Pour elle, le lien entre les deux est certainement décisif. L’étude de la nature, du sol et de la terre est liée à l’identité et à la recherche d’identité, à la question “où est-ce que j’appartiens ? Le corps (féminin) est, à l’époque comme aujourd’hui, toujours sous l’observation de la société et soumis à ses représentations des rôles. Cela s’accompagne également de différentes formes de discrimination. Ana Mendieta souhaite exprimer la différence et pour cela, le corps – ce dans quoi nous sommes enfermés, notre enveloppe – est le moyen le plus approprié.
Par son travail, elle franchit de nombreuses frontières, notamment des espaces géographiques et politiques. Pouvez-vous nous en dire plus ?
Au sens métaphorique, elle se relie à son propre pays, Cuba, par le biais de ses œuvres et de la reconnexion avec la nature. Sa déclaration est la suivante : même de loin, avec une distance par rapport à la patrie, on peut se connecter avec elle. Cela implique une déclaration politique claire et la question qui y est liée : “À qui appartient quoi ?”. Elle fait comprendre : Peu importe où tu te trouves, cela t’appartient, comme cela appartient à tous les autres. Ce faisant, elle subvertit également la question de la nationalité et dit à la place : La nature nous appartient à tous. Où que je me trouve, j’occupe la terre. C’est une manière très réduite et calme, et en même temps une déclaration forte.
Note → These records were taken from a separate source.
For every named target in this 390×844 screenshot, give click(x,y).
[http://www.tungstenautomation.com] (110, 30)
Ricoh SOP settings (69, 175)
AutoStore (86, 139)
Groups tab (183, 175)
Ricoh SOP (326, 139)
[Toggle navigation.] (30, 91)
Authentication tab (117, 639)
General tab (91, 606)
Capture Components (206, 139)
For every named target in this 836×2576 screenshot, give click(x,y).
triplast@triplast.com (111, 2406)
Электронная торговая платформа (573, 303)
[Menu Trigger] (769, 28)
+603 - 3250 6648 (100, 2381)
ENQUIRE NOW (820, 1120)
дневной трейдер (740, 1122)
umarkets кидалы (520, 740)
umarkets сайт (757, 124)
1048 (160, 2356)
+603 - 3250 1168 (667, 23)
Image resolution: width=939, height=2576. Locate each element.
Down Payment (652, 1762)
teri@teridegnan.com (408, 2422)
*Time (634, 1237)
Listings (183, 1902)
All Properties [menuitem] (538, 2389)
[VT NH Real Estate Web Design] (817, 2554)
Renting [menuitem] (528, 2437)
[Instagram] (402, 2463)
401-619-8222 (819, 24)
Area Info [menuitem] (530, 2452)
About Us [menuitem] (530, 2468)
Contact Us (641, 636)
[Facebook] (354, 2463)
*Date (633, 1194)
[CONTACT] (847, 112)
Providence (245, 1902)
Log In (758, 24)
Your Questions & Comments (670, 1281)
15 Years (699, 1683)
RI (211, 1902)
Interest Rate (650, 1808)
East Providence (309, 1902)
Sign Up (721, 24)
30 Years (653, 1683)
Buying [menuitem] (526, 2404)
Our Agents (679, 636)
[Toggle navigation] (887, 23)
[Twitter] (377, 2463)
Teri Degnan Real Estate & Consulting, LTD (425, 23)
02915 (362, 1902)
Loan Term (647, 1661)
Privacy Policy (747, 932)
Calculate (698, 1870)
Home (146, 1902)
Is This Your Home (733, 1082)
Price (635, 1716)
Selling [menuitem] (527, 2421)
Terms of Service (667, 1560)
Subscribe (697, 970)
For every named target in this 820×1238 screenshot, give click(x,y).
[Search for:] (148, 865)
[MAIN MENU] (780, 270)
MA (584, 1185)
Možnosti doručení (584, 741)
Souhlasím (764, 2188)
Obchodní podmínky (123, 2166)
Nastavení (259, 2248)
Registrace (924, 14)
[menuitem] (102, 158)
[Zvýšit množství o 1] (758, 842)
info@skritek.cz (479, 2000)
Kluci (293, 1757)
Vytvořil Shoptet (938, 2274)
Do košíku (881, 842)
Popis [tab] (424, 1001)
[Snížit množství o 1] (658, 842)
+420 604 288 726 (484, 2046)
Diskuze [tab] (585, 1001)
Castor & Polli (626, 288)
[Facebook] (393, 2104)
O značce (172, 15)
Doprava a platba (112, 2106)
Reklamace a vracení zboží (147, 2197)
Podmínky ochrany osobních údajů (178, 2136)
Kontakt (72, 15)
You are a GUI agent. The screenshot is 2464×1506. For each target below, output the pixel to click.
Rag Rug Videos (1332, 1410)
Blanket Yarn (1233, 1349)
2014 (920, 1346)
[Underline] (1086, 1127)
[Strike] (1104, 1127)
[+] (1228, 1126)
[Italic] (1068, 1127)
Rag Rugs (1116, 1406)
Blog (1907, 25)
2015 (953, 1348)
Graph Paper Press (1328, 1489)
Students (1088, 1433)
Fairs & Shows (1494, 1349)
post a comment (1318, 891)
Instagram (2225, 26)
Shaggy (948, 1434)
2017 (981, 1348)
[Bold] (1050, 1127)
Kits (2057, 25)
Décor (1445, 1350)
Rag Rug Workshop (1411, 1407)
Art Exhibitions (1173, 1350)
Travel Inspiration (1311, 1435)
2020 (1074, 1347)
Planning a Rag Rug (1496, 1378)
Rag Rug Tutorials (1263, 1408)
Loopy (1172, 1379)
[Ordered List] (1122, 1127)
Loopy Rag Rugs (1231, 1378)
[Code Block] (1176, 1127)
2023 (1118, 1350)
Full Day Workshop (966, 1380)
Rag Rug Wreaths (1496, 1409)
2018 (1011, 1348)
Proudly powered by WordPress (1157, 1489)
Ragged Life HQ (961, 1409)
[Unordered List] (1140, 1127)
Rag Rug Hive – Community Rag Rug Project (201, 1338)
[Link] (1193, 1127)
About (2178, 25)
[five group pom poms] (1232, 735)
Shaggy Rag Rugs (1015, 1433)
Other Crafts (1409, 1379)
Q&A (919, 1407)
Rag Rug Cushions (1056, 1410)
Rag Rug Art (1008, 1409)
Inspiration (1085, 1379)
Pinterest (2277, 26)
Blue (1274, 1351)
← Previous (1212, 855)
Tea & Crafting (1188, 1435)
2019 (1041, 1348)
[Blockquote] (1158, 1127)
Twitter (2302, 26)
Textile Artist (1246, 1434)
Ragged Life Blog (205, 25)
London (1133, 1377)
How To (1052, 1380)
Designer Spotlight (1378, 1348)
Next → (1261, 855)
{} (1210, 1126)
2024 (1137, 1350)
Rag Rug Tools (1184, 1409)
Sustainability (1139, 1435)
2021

“L’œuvre disparaît et reste en même temps inscrite à jamais”.
Vos œuvres dans la nature se transforment involontairement au fil du temps …
C’est ainsi. Au milieu des années 70, le propre corps de Mendieta disparaît de ses œuvres, elle n’en fait plus elle-même partie, mais travaille avec sa propre silhouette. Elle recrée des formes structurées qui correspondent à la taille de son propre corps. Elle crée ainsi des formes dans et à partir du sable, qu’elle place par exemple au bord de la mer, de sorte que la silhouette est lavée et emportée par l’eau au cours de la journée. L’œuvre disparaît et reste en même temps inscrite à jamais – par le souvenir et, en fin de compte, par le médium du film.